→ Exercise prompt
Duplicate part of the study design text, beginning at the words "Prior to the" and stopping after "Software; Brisbane, Australia).".

This study used a randomised, semi-counterbalanced, non-blinded, crossover design. Participants visited the laboratory five times for baseline testing and four experimental treatments: 1) glycerol (1.0 g·kg-1 BM, G); 2) NaHCO3 (0.3 g·kg-1 BM, SB), 3) glycerol + NaHCO3 (G + SB) and 4) equivalent fluid dose (25 mL·kg-1 BM) with no active ingredient (CON). Measures of fluid retention, blood buffering capacity, and GI symptoms were collected (Fig 1). A wash-out period with a minimum of seven days was enforced between experimental treatments to eliminate any residual effects of NaHCO3 supplementation on buffering capacity [15].

Experimental testing and procedures

Prior to the collection of any data, an online meeting was held with potential participants to identify any exclusion criteria [25]. Participants arrived at the laboratory for all visits following a 10 h (overnight) fast. Height (cm) was measured using a stadiometer (Harpenden; Holtain Ltd; Crymych, UK) and BM (kg) was measured using scales (IC-UC-321; A&D Co., Ltd; Tokyo, Japan) with participants dressed in light, minimal clothing [15]. Participants were familiarised to the use of Easy Diet Diary (Version 6.0.28; Xyris Software; Brisbane, Australia).

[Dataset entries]
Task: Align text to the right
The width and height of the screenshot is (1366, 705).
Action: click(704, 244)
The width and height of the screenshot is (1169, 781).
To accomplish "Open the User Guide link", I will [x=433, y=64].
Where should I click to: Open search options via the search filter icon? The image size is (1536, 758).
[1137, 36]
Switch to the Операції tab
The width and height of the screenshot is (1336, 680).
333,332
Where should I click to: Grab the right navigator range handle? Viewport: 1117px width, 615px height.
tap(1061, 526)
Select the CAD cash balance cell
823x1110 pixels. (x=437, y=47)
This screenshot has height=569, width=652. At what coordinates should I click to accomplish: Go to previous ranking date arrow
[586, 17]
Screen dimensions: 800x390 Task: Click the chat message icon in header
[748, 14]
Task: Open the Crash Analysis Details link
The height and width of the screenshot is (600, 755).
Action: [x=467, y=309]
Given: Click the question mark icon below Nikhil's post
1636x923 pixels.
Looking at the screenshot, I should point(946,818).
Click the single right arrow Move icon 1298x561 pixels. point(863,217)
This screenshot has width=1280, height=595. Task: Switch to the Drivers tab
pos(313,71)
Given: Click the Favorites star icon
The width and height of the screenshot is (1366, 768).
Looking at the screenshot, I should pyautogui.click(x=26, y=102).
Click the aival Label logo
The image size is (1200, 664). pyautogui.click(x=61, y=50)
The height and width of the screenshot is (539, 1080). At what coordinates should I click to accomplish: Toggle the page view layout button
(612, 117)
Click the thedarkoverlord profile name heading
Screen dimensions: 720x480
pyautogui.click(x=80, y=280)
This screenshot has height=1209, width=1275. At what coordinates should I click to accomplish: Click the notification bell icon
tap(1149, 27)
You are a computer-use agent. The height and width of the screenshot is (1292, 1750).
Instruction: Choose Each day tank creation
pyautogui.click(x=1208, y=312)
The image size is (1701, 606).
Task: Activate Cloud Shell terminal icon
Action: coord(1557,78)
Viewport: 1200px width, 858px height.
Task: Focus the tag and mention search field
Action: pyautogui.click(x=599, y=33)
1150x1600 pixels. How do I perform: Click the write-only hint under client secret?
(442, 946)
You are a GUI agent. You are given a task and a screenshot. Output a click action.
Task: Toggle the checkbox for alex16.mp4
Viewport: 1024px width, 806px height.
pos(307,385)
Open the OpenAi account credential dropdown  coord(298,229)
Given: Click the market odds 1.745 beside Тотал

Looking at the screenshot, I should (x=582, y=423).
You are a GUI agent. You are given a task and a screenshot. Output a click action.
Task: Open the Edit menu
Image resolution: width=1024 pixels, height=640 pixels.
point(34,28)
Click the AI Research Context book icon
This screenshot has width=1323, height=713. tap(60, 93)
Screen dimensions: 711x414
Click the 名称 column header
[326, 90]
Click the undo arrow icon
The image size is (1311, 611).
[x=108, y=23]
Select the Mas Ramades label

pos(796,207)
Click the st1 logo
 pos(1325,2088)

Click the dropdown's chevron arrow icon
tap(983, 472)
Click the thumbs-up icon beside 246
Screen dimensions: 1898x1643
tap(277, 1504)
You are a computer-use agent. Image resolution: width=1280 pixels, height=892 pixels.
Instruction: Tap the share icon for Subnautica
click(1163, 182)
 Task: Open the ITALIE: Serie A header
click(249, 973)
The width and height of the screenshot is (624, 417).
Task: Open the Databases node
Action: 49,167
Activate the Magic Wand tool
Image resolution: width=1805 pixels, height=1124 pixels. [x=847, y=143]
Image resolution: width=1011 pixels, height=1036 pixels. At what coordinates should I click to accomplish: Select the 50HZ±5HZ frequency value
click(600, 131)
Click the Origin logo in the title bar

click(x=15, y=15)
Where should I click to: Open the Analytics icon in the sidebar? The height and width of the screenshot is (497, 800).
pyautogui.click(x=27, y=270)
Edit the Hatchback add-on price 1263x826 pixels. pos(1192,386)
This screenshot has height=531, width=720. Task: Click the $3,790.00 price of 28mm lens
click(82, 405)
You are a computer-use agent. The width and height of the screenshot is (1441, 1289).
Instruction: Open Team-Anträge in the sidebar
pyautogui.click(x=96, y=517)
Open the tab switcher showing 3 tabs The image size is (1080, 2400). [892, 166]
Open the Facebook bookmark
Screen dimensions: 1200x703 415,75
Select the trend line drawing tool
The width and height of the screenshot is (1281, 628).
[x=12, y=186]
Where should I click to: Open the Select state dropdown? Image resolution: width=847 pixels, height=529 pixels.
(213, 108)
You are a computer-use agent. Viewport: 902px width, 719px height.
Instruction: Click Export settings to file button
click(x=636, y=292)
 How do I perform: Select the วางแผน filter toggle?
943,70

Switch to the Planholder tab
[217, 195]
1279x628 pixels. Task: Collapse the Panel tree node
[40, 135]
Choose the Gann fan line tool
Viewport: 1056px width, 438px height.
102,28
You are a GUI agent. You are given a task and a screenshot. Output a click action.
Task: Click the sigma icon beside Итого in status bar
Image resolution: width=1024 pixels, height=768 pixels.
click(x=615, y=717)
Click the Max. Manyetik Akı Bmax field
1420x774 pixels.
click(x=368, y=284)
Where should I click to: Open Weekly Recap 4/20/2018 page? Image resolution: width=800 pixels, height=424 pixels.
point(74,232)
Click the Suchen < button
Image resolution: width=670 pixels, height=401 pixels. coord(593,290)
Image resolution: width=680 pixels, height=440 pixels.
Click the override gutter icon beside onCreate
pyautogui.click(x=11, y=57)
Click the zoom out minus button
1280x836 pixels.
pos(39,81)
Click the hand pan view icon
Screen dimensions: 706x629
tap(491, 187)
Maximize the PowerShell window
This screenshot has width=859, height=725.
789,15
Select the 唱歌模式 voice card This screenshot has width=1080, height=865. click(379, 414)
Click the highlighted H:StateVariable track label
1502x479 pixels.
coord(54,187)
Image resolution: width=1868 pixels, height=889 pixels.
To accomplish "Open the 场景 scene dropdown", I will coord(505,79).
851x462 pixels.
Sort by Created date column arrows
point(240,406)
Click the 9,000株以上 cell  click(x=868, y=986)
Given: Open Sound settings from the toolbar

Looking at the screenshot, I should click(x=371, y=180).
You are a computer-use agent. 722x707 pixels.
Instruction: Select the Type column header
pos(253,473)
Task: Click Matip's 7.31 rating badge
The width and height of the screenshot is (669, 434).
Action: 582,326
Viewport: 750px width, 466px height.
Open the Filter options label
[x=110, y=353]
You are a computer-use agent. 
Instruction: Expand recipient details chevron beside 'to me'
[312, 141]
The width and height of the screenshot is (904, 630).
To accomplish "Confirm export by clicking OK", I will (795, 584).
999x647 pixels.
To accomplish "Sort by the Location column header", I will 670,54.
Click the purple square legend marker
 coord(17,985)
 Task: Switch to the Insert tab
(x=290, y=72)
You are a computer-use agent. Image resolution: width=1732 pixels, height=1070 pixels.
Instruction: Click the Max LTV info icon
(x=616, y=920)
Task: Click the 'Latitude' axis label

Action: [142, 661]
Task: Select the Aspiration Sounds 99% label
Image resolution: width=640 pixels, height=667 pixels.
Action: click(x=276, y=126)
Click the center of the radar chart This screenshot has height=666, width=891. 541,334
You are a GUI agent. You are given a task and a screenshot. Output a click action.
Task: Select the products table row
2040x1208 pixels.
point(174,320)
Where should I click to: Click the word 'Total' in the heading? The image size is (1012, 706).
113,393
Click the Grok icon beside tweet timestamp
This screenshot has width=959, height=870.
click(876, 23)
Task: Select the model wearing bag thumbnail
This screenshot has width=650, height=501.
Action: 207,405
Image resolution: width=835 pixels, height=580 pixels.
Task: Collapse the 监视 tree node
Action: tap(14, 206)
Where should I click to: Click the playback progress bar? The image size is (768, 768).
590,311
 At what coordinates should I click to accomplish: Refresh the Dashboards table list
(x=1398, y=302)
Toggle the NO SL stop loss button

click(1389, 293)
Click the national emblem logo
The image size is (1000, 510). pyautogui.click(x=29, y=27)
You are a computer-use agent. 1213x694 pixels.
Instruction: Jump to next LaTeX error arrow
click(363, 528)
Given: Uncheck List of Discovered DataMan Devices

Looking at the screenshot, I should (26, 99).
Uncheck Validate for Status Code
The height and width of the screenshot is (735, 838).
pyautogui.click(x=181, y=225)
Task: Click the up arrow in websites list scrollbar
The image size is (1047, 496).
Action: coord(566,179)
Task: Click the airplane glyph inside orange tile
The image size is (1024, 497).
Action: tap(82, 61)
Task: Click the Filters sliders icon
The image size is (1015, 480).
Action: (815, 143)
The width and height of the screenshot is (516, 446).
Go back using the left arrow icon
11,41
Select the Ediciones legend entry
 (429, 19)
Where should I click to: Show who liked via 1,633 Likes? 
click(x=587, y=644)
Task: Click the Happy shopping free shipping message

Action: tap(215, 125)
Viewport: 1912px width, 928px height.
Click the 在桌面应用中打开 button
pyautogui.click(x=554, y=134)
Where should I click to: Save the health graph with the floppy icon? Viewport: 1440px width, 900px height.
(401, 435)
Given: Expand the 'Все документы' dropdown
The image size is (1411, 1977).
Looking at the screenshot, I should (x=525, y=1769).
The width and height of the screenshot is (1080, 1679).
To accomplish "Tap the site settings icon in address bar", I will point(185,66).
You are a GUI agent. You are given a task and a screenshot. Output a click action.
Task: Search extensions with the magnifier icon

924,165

→ Answer section
Prior to the collection of any data, an online meeting was held with potential participants to identify any exclusion criteria [25]. Participants arrived at the laboratory for all visits following a 10 h (overnight) fast. Height (cm) was measured using a stadiometer (Harpenden; Holtain Ltd; Crymych, UK) and BM (kg) was measured using scales (IC-UC-321; A&D Co., Ltd; Tokyo, Japan) with participants dressed in light, minimal clothing [15]. Participants were familiarised to the use of Easy Diet Diary (Version 6.0.28; Xyris Software; Brisbane, Australia).